**Exercise**
Check each statement against the arbitration passage below, answering yes or no and quoting the passage's deciding words: (a) Bazine disputes that his electronic signature on the agreements is authentic. (b) Kelly admits the Michigan choice of law provision cannot stand. (c) The party asking the court to compel arbitration must prove by a preponderance of evidence that an arbitration agreement exists.

[START OF Quoted passage]

A. Kelly and Bazine Entered into an Agreement to Arbitrate
In determining whether an arbitration agreement exists, a district court applies “ordinary state-law principles that govern the formation of contracts.'” Reichert v. Rapid Invs., Inc., 56 F.4th 1220, 1227 (9th Cir. 2022) (internal quotation marks and citation omitted). Both the 2018 Arbitration Agreement and the 2020 Arbitration Agreement state that any disputes related to Bazine's employment relationship with Kelly will be governed by Michigan law “regardless of conflicts of law principles.” 2020 Arbitration Agreement ¶ 5; 2018 Arbitration Agreement ¶ 5. Bazine challenges the Michigan choice of law provision, arguing among other things that it runs afoul of California Labor Code § 925, which prohibits an employer from depriving a California employee of the substantive protection of California law with respect to a controversy arising in California. See Cal. Lab. Code § 925(a)(2). Kelly concedes that the Michigan choice of law provision cannot stand and thus is automatically severed under either version of the arbitration agreement, providing that, “If any provision of this Agreement is determined to be unenforceable or in conflict with a mandatory provision of applicable law, it shall be construed to incorporate any mandatory provision and/or the unenforceable or conflicting provision shall be automatically severed and the remainder of the Agreement shall not be affected.” 2020 Arbitration Agreement ¶ 16; 2018 Arbitration Agreement ¶ 16. The Court agrees with the parties that California law, rather than Michigan law, applies.
“In California, [a] party petitioning the court to compel arbitration bears the burden of proving by a preponderance of evidence the existence of an arbitration agreement.” Duval v. Costco Wholesale Corp., No. 22-CV-02338-TSH, 2023 WL 3852694, at *2 (N.D. Cal. June 5, 2023). A defendant may meet this burden by submitting a copy of the arbitration agreement bearing the plaintiff's electronic signature. See id. If the plaintiff challenges the validity of the electronic signature, the defendant must establish by a preponderance of the evidence that the electronic signature is authentic. See id. Kelly submits copies of the 2018 Arbitration Agreement and the 2020 Arbitration Agreement, bearing Bazine's electronic signature. See Stanton Decl. Exs. B (2020 Arbitration Agreement) & D (2018 Arbitration Agreement). Bazine does not challenge the authenticity of his signature on those documents or otherwise dispute that he entered into the arbitration agreements.

[END OF Quoted passage]
[START OF Recorded data]

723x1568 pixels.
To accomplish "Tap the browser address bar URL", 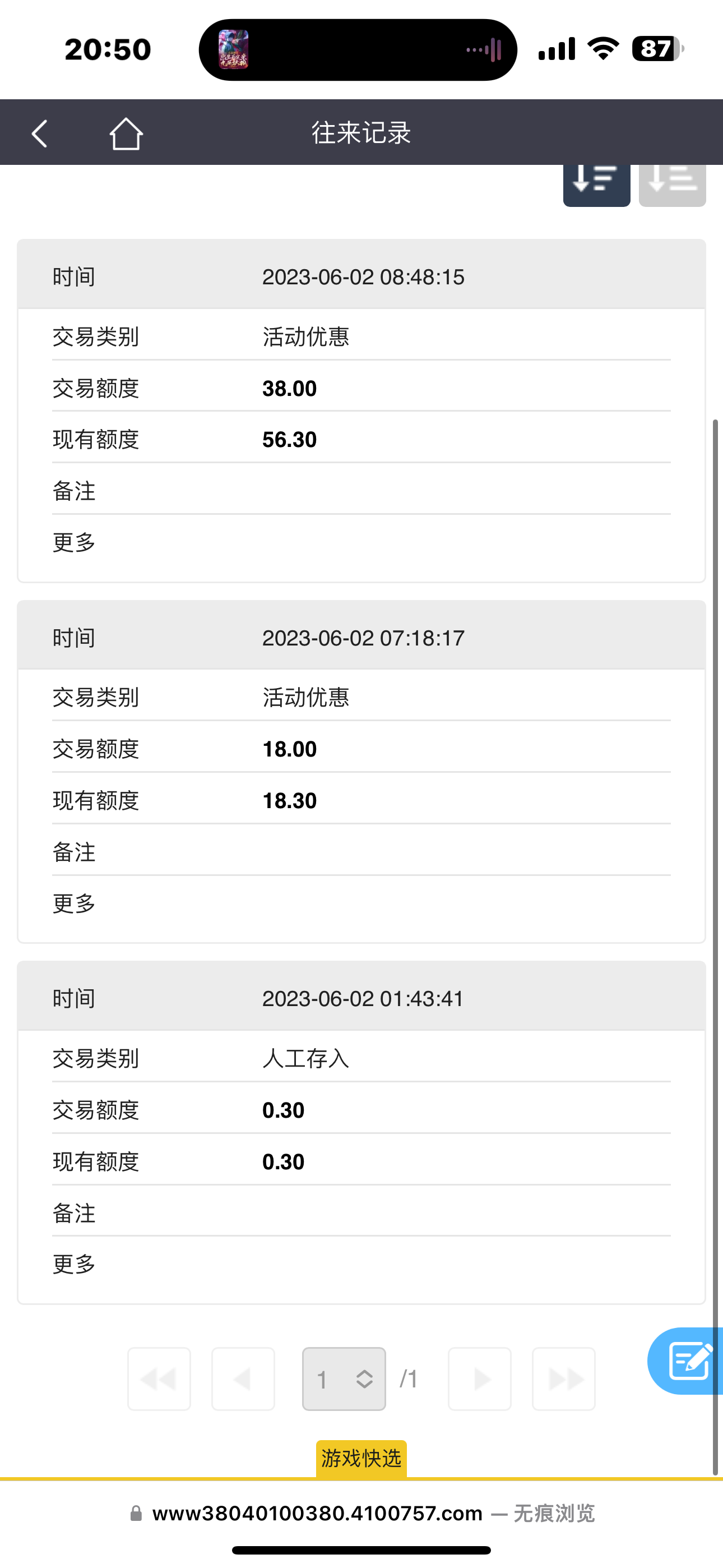I will [x=317, y=1513].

[END OF Recorded data]

**The response**
(a) No: "Bazine does not challenge the authenticity of his signature on those documents or otherwise dispute that he entered into the arbitration agreements."
(b) Yes: "Kelly concedes that the Michigan choice of law provision cannot stand"
(c) Yes: "bears the burden of proving by a preponderance of evidence the existence of an arbitration agreement"